Wall Street Journal:
- Intel Corp.(INTC) may lure Sun Micro(SUNW) as a customer for chips used in servers, dealing a blow to Advanced Micro Devices(AMD).
- Intl. Business Machines(IBM) will sell social-networking software that will work like News Corp.’s(NWS) MySpace yet will focus on business uses.
- Kimberly-Clark Corp.(KMB) is betting that its new Kleenex tissue paper containing disinfectant to fight cold and flu viruses will fend off competition from makers of rival generic and high-tech paper products.
- The SEC is helping to accelerate the introduction of ETFs that invest in international securities.
- Steve Case, the America Online entrepreneur who quit when AOL’s takeover of Time Warner(TWX) disappointed investors, is starting a new Web site to help people manage their health.

USA Today:
- Democratic Senator James Webb, chosen to give his party’s formal response to President Bush’s State of the Union speech, said he favors cutting off funding for Iraq reconstruction and using the money to pay for Hurricane Katrina recovery efforts.

NY Times:
- Group Danone unit Dannon’s success with Activia, a yogurt with live bacteria marketed as helping with digestive regularity, has led other food makers to develop products with live microbes offering health benefits.
- Quick tests for germs that can cause epidemics such as whooping cough often give false positives and can cause scares like the one last year at Dartmouth-Hitchcock Medical Center in New Hampshire.

NY Post:
- Sirius Satellite Radio(SIRI) and XM Satellite Radio(XMSR), which attract talent with contracts valued at $29 million for Martha Stewart to $650 million to air Major League Baseball games, may cut spending on content, citing analysts and company officials.

AP:
- Venezuelan President Hugo Chavez said yesterday that US officials should “go to hell, gringos,” and referred to Secretary of State Condoleezza Rice as “missy.” During the television address he also said the Venezuelan government won’t pay the market value for CA National Telephones de Venezuela, the country’s largest phone company, which he is planning to nationalize.
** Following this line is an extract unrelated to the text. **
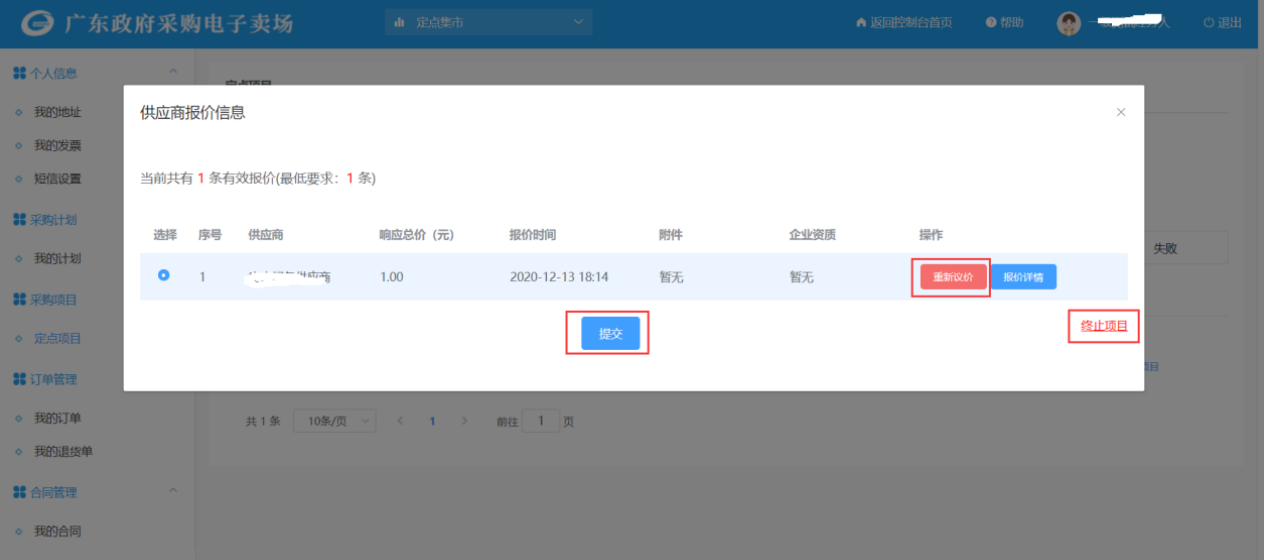The height and width of the screenshot is (560, 1264).
Task: Open the 10条/页 page size dropdown
Action: (x=334, y=422)
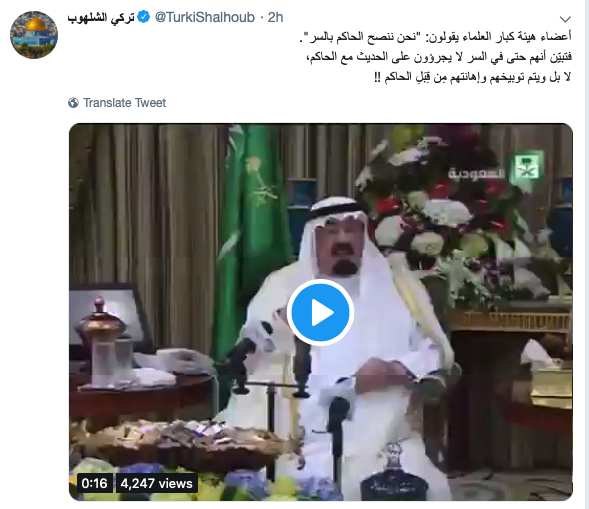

The Venezuelan stock exchange is plunging another 6% today and has collapsed -28.2% over the last two weeks.
- Retailers CompUSA Inc. and Best Buy Co. plan to open stores a few minutes before midnight Jan. 30 to attract interest in Microsoft’s(MSFT) Windows Vista operating system when it does on sale.

Financial Times:
- NYC is losing ground as the world’s leading center for finance in areas such as IPOs and derivatives trading, where global CEOs say they have shifted business to London because of a more desirable regulatory climate.
- US venture-capital investments rose to $25.8 billion last year, the most since 2001 thanks to deals in health care, consumer, Internet and alternative energy, citing a study by Ernst & Young LLP and DowJones VentureOne.

Iranian Students News Agency:
- Iran will forbid 38 inspectors from the UN nuclear agency from entering the country.